Calphalon® Extra Large Convection OvenHow I long for my Cuisinart sitting on my forlorn little kitchen counter at home, where both my husband and my little dog currently reside without me.  (Sniff, sniff.  Boo hoo.)

So, while we are indeed, moving right long as best we can, there are no heroics going on around here, except perhaps in heart and in good intentions.

As the Mother Teresa reportedly said once, "We can not all do great things, but we can all do small things with great love."

And that is where we are today.  Just keeping it real.  Hope your day is filled with good things and love.  Until next time ...Marsha

Thursday, September 8, 2011

Whistling While We Pray

Item imageI simply hate hand-wringing and, as they used to say where I came from, "mully-grubbing along." (A colloquialism meaning to shuffle along while pitifully sniffling over one's woes  - never considered good form.)

The Disney movie Snow White and the Seven Dwarfs had a little song in it called "Whistle While You Work" and the dwarfs would sing it as they swung their little pick axes over their shoulders on their way to the mines.           

Now let's just think about that.  Their work apparently involved going down into deep, dark places and doing tough physical labor for long hours, and yet there they were - whistling along the trail.  You have to admire their spunk.

There is, however, someone whose "spunk" I admire even more - my son K.  Last week we received a tough diagnosis after his MRI, followed by a potentially gloomy prognosis.  It was, to put it mildly, a real downer.  He has lived in and dealt with some deep, dark places himself.

But by the next afternoon, as I was doing a little housework around his spiffy little house, where he generally lives alone, but where I have been staying during his post-surgery recuperation as he is bed fast, I hear whistling coming from down the hall.

I assumed he had his TV on, and it was so cheerful sounding, I went down the hall to see what program he was watching.  But it wasn't the TV, it was him, laying there working on his laptop and whistling just as cheerful as a little bluebird.

I was humbled.  He had just been told he would be in bed for more like six months, instead of the original three month estimate, and he had been told he has a bone infection (which is very scary stuff) and yet he is still summoning up the chutzpah from somewhere to whistle while he worked.

He cannot leave his bed (except once a week on a gurney when we go to the wound clinic - nurses come here to the house the other six days a week); he cannot go to work, he cannot even turn over without a great deal of effort; he is tethered to a wound vac 24/7; and yet - he can whistle.

What was he whistling?  "All You Need Is Love".    :) :)

So I'll pray while he whistles - and God will have to handle the rest. There is an old Keith Green song that says, "Just keep doing your best, and pray that it's blessed, and He will take care of the rest."  Isn't that always the way of it?
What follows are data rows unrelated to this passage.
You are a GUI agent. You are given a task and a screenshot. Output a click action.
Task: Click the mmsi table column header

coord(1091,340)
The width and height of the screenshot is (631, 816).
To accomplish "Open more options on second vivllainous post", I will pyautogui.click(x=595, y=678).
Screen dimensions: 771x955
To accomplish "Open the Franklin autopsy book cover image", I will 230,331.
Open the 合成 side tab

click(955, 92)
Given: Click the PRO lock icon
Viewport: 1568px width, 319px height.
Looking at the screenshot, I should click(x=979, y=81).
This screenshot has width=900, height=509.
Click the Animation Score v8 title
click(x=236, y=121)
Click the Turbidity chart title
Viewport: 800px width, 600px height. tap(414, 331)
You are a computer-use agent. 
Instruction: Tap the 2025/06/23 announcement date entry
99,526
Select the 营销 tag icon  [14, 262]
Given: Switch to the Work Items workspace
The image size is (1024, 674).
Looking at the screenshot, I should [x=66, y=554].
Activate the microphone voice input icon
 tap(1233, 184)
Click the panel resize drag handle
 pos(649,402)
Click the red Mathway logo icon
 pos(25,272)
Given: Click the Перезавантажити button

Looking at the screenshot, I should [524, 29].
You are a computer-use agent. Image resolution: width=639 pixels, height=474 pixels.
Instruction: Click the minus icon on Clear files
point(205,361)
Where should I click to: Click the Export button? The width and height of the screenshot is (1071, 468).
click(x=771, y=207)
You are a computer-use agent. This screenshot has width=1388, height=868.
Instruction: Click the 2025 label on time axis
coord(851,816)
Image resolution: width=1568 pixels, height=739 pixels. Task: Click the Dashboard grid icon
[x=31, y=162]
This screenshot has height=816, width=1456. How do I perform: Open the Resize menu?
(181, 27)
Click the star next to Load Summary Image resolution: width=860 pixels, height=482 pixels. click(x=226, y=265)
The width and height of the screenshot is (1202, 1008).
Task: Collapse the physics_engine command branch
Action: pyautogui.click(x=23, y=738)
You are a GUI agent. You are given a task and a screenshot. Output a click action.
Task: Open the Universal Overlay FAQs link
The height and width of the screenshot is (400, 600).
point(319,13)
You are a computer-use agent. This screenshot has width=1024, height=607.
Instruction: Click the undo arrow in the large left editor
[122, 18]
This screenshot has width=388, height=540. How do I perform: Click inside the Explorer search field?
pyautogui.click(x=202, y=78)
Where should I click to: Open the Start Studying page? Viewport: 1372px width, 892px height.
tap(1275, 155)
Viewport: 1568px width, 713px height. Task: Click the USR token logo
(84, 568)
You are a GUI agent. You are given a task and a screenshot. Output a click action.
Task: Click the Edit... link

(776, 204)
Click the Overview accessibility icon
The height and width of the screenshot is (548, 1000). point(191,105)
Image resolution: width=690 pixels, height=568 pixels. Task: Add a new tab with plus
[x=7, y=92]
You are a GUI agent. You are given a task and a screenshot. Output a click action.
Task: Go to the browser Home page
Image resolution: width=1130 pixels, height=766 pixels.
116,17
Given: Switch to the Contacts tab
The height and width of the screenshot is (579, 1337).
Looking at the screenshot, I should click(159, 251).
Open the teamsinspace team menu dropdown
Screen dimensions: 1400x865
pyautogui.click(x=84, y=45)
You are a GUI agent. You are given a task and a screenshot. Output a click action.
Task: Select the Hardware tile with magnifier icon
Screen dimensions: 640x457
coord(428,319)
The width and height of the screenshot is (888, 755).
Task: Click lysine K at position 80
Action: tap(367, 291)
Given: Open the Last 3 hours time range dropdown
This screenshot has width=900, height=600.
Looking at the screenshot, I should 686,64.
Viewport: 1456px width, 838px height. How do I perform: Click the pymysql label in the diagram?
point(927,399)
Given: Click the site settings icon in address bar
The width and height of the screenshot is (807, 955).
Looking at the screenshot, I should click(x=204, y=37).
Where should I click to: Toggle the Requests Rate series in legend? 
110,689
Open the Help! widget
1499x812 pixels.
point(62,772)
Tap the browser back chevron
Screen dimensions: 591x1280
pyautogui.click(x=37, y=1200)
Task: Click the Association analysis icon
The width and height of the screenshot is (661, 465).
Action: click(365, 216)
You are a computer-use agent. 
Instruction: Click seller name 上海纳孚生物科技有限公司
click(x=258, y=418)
Hope you are whistling a happy tune today.  Until next time ...Marsha

Friday, September 2, 2011

Until next time ....

Each new day is a gift.  That is why it is called the present.

                             This is true.

                Sometimes life bunches up on you.                       


                              This is also true.                                          

This blog is on hiatus for a few days - while we deal with a bunch of life.